• WORK ORDER:
Images do not belong in the copy. Retype all the entries below exactly.

········

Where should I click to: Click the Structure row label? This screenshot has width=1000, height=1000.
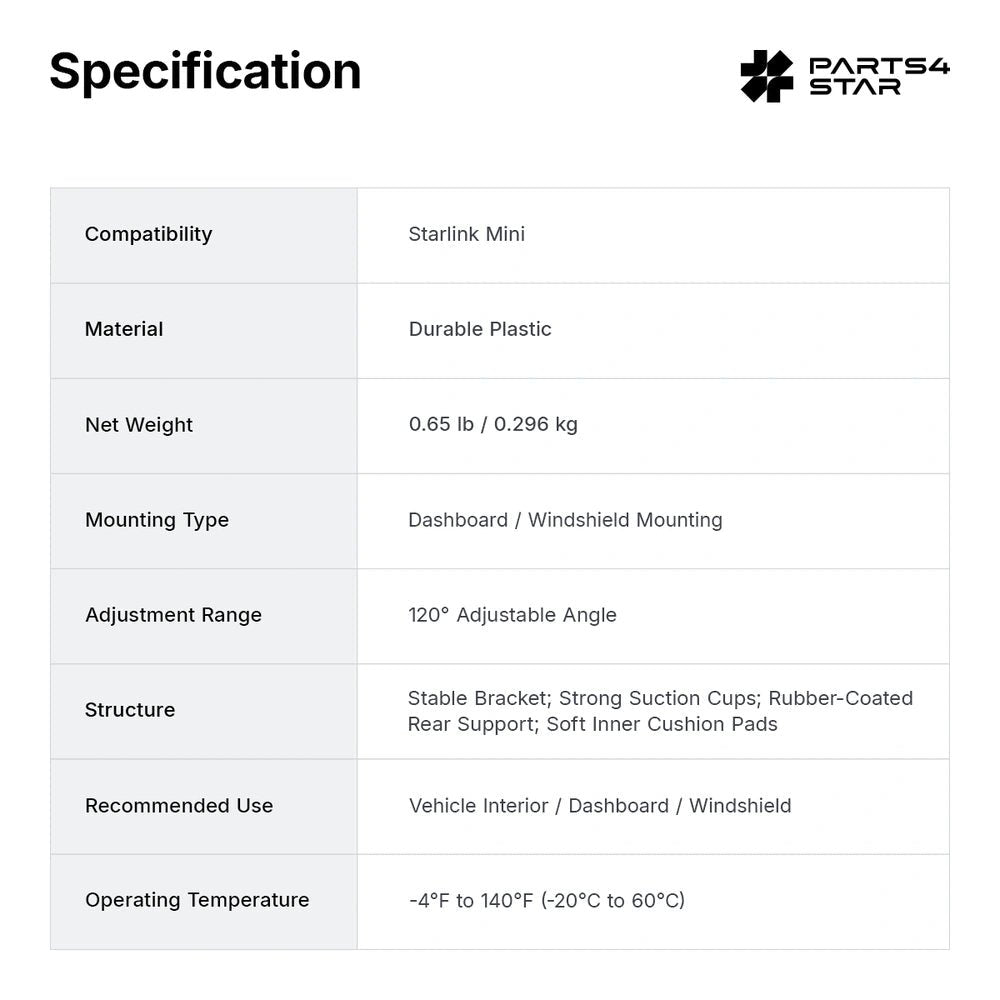click(130, 710)
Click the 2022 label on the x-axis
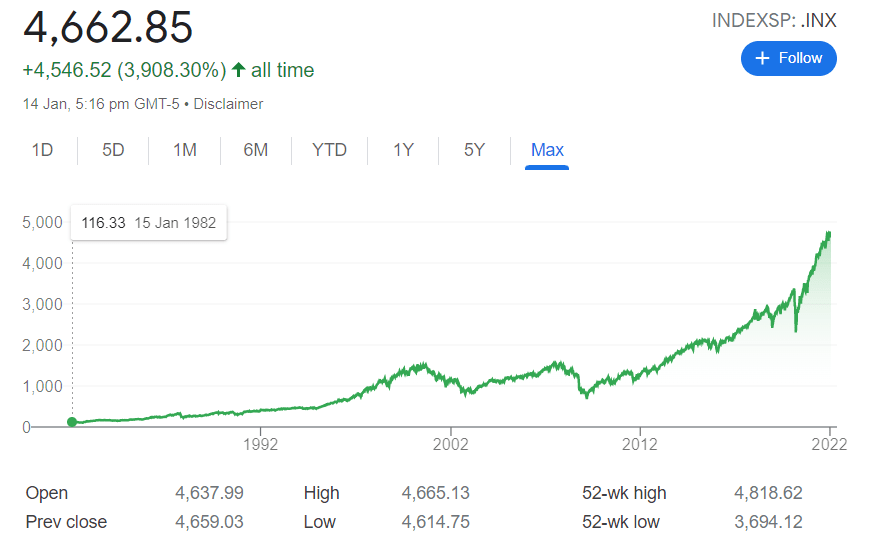Viewport: 876px width, 558px height. (829, 445)
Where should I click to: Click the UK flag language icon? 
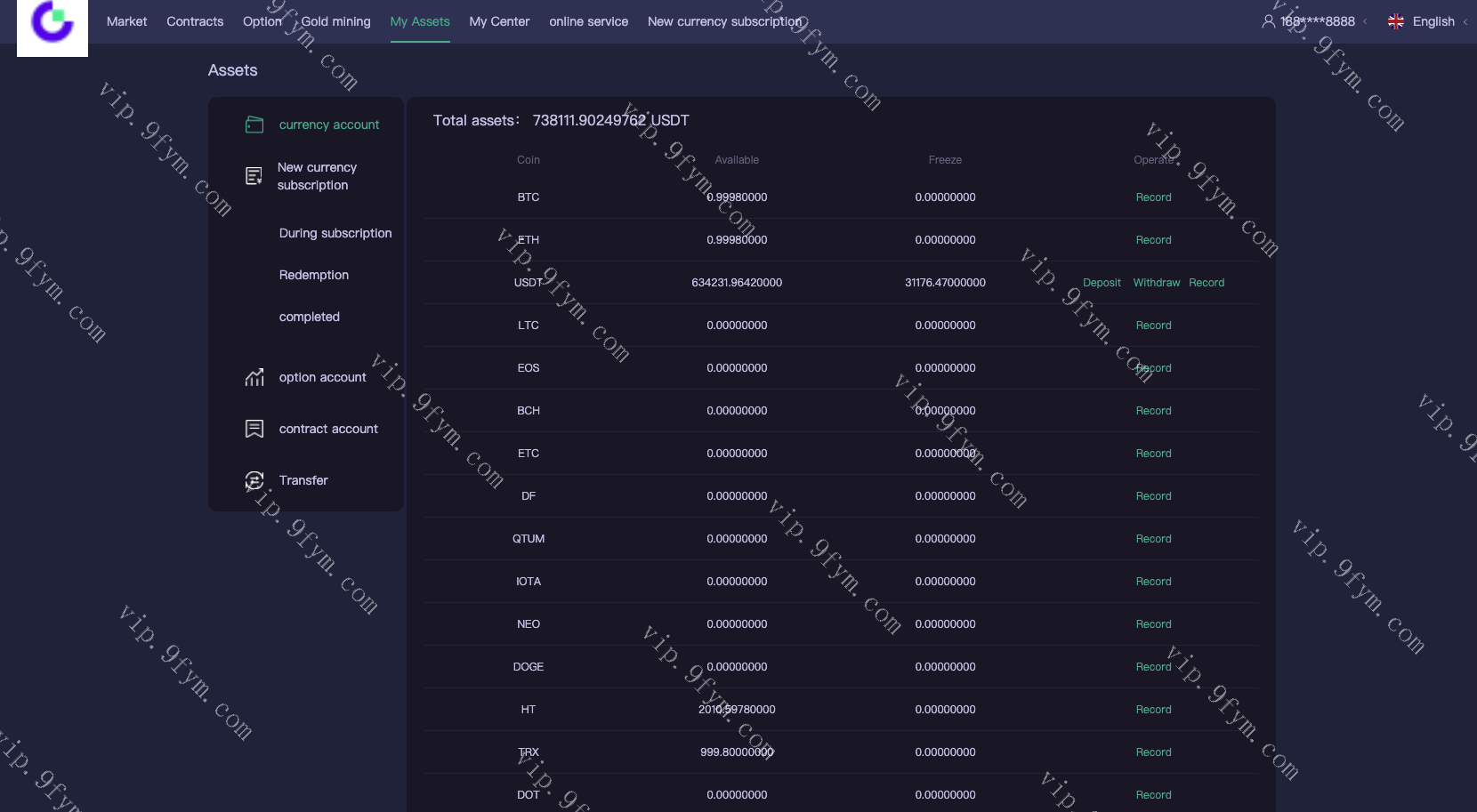(x=1395, y=21)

········

• REPLY:
Where should I click to: Click the Structure row label? This screenshot has width=1000, height=1000.
click(130, 710)
Click the 2022 label on the x-axis
Viewport: 876px width, 558px height. (829, 445)
Where should I click to: Click the UK flag language icon? 
(x=1395, y=21)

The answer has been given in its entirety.